# EXERCISE AIM
Within the data beneath, some lines may hold the word "bottom". Give the number of those lines and nothing else.

━━ RECORD EXTRACTS ━━

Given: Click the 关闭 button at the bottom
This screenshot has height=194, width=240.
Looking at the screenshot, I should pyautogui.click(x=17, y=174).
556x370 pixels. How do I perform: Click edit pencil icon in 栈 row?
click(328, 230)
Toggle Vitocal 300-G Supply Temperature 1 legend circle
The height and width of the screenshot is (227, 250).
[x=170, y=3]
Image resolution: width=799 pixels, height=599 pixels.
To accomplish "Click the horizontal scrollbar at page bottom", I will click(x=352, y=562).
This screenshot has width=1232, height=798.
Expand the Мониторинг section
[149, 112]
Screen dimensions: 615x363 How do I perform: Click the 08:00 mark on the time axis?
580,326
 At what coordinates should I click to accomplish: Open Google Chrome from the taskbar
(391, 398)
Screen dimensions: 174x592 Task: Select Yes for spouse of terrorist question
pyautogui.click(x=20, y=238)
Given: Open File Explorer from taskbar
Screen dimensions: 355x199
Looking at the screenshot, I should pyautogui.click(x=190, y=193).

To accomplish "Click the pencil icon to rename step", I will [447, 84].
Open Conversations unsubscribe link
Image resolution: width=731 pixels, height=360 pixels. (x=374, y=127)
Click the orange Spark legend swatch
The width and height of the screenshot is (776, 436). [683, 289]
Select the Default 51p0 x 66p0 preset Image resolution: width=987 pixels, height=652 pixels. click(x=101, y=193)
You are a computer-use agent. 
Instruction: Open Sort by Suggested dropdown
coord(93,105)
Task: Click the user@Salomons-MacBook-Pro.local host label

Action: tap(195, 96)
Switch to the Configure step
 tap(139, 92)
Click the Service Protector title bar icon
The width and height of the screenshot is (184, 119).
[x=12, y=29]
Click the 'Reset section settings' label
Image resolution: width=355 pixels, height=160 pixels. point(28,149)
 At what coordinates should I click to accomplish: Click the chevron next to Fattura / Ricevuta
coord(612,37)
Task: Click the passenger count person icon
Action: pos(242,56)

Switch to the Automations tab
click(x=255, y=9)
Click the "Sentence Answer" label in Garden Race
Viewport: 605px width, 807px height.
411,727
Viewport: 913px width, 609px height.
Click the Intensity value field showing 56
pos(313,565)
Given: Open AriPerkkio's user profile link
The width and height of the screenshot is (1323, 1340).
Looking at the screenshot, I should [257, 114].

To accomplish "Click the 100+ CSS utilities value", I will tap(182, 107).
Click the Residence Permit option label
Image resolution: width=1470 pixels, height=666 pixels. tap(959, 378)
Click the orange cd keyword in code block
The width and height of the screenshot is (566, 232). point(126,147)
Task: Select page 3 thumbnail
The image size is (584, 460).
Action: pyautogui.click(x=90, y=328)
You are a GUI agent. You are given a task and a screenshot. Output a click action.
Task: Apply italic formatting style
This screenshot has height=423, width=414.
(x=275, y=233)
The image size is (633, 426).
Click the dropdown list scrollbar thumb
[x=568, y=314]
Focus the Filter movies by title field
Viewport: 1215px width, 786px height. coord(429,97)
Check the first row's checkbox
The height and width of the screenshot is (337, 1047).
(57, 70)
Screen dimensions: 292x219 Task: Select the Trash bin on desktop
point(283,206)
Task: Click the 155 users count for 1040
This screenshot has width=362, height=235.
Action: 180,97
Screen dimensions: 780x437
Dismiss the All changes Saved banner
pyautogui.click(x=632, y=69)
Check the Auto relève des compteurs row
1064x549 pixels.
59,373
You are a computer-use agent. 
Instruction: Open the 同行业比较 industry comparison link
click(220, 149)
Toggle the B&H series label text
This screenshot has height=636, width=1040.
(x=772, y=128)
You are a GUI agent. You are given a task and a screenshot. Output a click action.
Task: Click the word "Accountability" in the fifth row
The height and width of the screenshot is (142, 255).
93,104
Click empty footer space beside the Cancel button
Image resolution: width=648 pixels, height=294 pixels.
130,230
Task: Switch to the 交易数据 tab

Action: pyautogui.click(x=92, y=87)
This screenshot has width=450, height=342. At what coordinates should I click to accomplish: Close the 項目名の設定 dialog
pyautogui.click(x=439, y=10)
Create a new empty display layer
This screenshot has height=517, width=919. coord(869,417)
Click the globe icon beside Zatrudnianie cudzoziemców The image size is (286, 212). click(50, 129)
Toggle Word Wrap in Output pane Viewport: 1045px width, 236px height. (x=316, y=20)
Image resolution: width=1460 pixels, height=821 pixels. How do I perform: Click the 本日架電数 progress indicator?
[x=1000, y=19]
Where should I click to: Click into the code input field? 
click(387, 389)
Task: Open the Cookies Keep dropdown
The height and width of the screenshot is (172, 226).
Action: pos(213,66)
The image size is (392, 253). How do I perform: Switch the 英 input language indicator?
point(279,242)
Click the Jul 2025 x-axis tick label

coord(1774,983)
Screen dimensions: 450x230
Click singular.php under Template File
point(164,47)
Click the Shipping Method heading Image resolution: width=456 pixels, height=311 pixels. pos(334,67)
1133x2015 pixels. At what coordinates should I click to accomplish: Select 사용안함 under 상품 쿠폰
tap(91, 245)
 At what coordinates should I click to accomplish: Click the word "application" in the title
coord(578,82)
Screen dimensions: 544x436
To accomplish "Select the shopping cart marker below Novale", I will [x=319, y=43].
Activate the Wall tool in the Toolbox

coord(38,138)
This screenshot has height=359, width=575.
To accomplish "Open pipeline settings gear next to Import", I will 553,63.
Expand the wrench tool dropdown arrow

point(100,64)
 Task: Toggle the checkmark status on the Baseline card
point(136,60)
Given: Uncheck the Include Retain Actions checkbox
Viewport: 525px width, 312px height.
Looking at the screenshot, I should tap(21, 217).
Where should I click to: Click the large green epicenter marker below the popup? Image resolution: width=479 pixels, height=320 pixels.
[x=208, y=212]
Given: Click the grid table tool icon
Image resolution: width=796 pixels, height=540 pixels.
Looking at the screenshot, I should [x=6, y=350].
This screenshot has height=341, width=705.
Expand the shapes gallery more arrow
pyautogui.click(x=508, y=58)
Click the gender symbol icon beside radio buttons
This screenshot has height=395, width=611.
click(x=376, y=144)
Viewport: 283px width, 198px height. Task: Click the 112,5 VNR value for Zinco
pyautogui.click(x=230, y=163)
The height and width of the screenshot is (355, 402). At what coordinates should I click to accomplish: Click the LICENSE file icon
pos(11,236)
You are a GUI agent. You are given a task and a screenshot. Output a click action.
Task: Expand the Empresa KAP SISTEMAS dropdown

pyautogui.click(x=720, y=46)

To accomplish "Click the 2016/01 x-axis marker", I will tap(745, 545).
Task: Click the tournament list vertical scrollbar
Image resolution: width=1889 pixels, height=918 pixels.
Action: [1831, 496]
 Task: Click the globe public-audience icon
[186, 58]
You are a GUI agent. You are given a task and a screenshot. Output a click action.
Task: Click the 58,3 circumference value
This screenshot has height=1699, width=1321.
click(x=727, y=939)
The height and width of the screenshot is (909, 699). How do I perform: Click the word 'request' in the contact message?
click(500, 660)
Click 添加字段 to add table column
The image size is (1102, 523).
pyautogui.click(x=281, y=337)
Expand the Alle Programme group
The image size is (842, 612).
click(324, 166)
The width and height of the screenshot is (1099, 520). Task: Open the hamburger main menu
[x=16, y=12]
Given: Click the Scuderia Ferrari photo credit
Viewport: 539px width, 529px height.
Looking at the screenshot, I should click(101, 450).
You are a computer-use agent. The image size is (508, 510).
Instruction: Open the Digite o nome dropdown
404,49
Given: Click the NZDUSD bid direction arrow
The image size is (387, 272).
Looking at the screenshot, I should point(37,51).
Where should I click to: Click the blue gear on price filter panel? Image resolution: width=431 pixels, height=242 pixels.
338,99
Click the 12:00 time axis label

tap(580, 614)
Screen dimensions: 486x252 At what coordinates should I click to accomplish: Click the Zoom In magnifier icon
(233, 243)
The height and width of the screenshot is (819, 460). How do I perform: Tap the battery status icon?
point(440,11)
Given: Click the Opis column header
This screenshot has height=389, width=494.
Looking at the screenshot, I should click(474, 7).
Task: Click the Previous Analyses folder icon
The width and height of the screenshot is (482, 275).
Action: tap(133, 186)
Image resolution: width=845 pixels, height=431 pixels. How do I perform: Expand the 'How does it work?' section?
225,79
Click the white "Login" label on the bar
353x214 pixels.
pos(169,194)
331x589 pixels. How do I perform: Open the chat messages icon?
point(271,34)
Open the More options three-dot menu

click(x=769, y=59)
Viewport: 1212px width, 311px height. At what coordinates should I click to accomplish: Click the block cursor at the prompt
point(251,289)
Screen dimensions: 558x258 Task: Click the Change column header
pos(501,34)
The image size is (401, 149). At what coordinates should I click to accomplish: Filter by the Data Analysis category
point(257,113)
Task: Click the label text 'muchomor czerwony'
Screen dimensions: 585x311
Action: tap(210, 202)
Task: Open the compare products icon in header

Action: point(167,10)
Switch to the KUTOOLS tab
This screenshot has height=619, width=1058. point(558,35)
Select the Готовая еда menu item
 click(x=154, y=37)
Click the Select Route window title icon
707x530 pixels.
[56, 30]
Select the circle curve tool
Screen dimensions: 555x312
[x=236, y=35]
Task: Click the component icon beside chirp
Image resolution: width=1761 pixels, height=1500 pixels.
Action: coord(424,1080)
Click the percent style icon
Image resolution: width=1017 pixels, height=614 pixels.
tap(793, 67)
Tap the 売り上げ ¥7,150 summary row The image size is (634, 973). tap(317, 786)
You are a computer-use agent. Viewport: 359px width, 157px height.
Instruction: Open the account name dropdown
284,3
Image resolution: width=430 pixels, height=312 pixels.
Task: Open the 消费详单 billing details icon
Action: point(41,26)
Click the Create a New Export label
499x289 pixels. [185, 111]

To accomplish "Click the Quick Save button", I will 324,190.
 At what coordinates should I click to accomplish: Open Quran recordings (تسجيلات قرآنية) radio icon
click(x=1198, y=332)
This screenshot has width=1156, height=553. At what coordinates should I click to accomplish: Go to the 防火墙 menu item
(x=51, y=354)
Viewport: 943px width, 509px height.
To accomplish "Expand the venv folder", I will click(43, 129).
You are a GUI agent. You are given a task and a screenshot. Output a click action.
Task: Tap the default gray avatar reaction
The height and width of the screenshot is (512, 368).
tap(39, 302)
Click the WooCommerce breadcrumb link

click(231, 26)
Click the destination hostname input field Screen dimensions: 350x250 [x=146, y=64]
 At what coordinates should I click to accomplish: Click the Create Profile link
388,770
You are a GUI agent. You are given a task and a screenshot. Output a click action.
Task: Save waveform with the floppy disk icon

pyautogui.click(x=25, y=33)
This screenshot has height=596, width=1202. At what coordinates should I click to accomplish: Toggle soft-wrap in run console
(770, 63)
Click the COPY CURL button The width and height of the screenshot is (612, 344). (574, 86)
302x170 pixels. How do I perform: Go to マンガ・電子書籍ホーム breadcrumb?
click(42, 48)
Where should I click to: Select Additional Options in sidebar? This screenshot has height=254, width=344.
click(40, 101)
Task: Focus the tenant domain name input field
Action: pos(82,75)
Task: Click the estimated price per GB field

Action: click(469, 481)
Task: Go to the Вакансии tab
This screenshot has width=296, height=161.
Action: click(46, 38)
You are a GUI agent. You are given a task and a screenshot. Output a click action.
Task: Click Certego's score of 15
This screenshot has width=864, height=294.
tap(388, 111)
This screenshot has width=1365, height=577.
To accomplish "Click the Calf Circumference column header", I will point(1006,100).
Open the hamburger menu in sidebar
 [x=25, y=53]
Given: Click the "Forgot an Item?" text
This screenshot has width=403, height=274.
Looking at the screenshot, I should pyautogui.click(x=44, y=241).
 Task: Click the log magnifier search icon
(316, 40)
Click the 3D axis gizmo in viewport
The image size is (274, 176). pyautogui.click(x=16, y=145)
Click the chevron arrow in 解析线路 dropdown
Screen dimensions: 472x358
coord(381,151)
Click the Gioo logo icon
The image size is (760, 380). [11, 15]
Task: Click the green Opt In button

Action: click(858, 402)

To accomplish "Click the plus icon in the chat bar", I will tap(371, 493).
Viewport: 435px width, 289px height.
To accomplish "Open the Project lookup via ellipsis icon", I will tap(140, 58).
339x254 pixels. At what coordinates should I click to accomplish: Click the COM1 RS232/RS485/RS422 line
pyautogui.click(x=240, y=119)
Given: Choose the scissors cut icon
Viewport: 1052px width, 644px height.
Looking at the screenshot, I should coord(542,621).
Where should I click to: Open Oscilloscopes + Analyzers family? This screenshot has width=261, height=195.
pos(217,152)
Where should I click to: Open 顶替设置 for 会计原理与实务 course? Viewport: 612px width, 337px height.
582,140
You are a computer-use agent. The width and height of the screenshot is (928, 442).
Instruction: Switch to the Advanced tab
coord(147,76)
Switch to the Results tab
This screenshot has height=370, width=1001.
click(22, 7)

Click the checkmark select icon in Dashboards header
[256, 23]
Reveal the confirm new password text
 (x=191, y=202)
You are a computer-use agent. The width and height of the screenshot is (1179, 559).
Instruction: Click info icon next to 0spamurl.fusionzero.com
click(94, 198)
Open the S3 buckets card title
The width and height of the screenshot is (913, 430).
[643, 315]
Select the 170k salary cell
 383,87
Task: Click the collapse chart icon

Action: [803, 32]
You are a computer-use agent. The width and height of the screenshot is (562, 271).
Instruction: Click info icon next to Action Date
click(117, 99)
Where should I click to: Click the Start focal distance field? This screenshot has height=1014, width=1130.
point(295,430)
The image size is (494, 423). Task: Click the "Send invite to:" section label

━━━

# WRITTEN ANSWER
2